LAT: Petraeus is ‘expected to propose a partial pullback’ in his September briefing

There’s a huge buzz in the blogosphere on this story:

Intent on demonstrating progress in Iraq, the top U.S. general there is expected by Bush administration officials to recommend removing American troops soon from several areas where commanders believe security has improved, possibly including Al Anbar province.

According to the officials, Gen. David H. Petraeus is expected to propose the partial pullback in his September status report to Congress, when both the war’s critics and supporters plan to reassess its course. Administration officials who support the current troop levels hope Petraeus’ recommendations will persuade Congress to reject pressure for a major U.S. withdrawal.

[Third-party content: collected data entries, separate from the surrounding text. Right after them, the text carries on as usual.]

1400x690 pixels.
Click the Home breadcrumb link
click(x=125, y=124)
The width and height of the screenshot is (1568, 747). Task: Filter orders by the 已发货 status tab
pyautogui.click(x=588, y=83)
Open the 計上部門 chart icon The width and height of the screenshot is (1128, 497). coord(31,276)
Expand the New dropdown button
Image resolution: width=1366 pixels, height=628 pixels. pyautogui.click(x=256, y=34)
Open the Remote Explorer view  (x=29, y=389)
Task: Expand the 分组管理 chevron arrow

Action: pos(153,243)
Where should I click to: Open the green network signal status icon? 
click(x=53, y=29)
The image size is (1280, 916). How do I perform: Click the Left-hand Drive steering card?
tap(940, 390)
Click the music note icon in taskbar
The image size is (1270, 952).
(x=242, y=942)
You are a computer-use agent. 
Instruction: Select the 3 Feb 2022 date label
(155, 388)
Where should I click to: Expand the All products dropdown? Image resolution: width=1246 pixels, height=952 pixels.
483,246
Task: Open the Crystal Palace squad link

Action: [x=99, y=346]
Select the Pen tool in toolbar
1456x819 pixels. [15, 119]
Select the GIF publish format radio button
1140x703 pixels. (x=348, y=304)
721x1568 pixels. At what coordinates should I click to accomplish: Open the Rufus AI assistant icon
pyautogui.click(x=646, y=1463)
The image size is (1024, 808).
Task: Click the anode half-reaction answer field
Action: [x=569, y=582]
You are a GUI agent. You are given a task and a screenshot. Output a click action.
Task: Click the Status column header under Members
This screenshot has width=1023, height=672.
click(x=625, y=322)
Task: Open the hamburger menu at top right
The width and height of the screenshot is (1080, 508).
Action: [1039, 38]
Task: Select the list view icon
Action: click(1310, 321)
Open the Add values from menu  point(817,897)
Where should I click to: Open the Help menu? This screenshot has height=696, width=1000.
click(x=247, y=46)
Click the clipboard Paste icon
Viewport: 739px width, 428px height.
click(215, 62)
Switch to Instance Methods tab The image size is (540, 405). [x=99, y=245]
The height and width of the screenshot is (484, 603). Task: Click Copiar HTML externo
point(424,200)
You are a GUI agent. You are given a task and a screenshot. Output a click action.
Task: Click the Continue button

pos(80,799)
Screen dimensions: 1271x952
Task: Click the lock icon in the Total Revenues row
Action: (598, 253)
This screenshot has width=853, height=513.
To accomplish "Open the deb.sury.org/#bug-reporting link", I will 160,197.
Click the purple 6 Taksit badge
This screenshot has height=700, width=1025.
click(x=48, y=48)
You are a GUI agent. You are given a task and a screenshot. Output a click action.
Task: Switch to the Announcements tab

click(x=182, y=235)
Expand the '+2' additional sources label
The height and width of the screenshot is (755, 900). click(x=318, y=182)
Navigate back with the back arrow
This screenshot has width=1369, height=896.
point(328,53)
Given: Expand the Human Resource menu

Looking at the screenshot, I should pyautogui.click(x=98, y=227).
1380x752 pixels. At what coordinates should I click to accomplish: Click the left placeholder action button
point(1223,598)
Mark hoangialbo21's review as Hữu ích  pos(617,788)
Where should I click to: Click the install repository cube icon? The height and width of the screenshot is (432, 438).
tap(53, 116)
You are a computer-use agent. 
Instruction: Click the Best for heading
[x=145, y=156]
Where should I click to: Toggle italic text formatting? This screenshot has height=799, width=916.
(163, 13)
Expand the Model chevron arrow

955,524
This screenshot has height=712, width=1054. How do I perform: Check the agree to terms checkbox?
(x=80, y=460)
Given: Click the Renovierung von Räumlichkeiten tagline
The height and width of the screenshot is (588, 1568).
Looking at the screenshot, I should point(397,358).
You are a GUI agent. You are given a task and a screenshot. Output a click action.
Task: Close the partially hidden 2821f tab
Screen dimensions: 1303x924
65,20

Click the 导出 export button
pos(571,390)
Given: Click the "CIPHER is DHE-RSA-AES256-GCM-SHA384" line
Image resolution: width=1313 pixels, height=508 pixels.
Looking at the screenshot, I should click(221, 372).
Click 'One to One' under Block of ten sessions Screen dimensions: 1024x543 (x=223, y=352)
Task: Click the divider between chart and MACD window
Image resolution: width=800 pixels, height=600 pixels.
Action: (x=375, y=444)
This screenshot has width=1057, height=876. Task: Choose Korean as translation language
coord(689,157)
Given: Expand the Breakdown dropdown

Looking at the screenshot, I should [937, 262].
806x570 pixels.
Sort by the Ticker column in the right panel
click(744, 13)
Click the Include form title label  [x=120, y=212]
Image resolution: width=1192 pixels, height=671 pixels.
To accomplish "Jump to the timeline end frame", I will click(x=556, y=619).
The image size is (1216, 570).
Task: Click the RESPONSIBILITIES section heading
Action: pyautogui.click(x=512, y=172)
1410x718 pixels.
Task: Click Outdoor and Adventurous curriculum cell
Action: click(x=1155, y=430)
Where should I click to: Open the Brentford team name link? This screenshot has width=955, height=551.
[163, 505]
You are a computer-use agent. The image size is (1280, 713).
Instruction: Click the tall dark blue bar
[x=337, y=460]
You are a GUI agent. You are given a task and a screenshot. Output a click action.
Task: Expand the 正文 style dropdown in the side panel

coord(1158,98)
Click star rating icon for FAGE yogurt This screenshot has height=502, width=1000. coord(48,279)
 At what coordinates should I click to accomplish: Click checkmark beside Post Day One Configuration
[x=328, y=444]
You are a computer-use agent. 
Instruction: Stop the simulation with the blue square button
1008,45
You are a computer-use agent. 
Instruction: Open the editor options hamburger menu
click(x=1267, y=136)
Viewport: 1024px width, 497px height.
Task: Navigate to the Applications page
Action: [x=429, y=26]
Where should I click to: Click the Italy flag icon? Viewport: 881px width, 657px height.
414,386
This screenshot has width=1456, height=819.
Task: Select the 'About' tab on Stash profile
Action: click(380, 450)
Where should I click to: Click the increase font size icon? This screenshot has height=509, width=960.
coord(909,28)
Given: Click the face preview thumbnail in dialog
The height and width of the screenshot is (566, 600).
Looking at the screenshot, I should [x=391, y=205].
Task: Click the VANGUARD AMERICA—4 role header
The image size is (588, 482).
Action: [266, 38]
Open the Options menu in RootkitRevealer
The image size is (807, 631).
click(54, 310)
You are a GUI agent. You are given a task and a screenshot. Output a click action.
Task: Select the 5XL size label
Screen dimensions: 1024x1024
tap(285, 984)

The expected recommendation would authorize U.S. commanders to withdraw troops from places that have become less violent and turn over security responsibilities to Iraqi forces.

But it does not necessarily follow that Petraeus would call for reducing the overall number of troops in the country. Instead, he could move them to another hot spot, or use them to create a reserve force to counter any rise in violence.

“That is the form of the recommendation we are anticipating him to come back with,” a senior administration official said. But referring to the redeployment options, the official added, “I just don’t know which of those categories he is going to be in.”

Petraeus has not told the White House where he might recommend reductions. But military commanders have indicated in recent briefings that Nineveh province in northern Iraq and its capital, Mosul, like Al Anbar in the west, could be an area from which it might be suitable for the U.S. to withdraw.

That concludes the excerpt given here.